- ACTION ITEM -
Reading the listing that follows, count the lines where "logo" appears, and answer with only that count.

- WORKING DATA -
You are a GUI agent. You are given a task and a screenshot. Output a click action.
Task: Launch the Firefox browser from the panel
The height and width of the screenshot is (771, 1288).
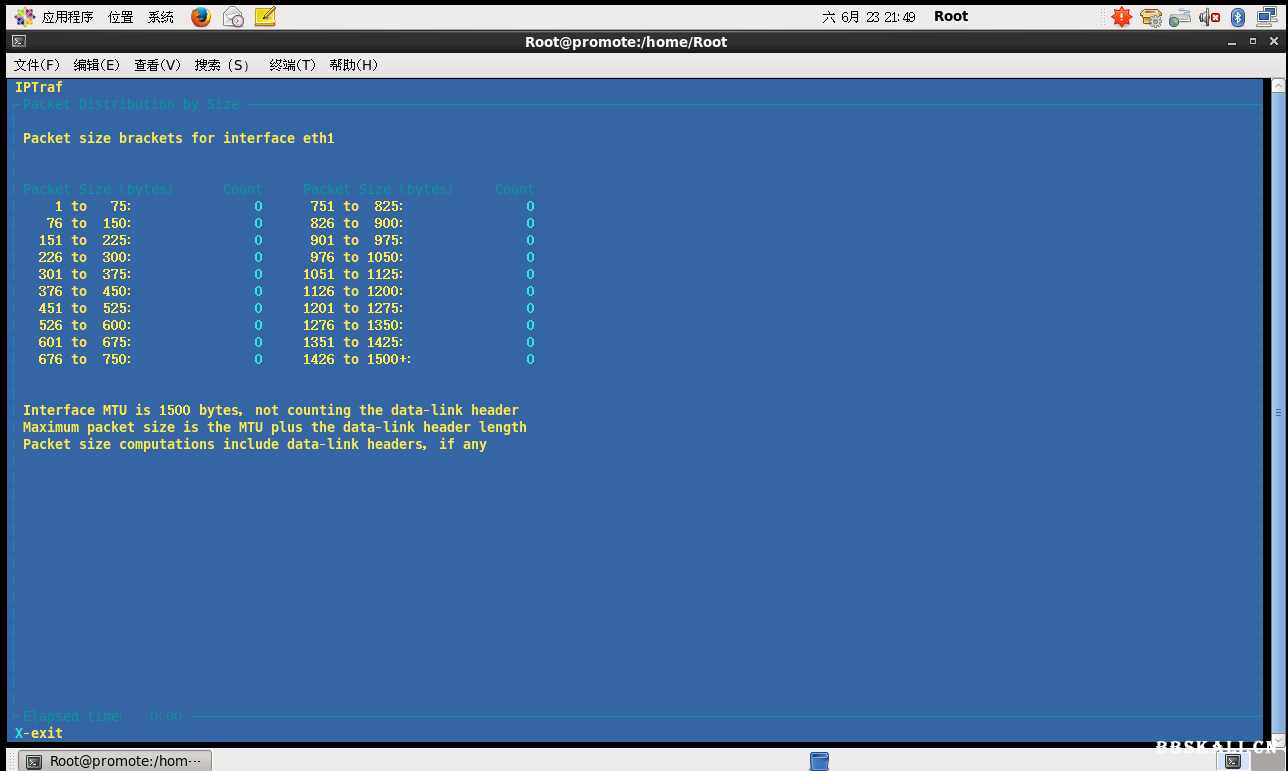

==

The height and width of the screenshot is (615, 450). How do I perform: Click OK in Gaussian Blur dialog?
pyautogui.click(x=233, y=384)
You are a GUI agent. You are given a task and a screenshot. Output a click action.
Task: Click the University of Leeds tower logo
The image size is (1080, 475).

* * *

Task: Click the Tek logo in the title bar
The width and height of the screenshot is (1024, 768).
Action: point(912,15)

- TASK ANSWER -
2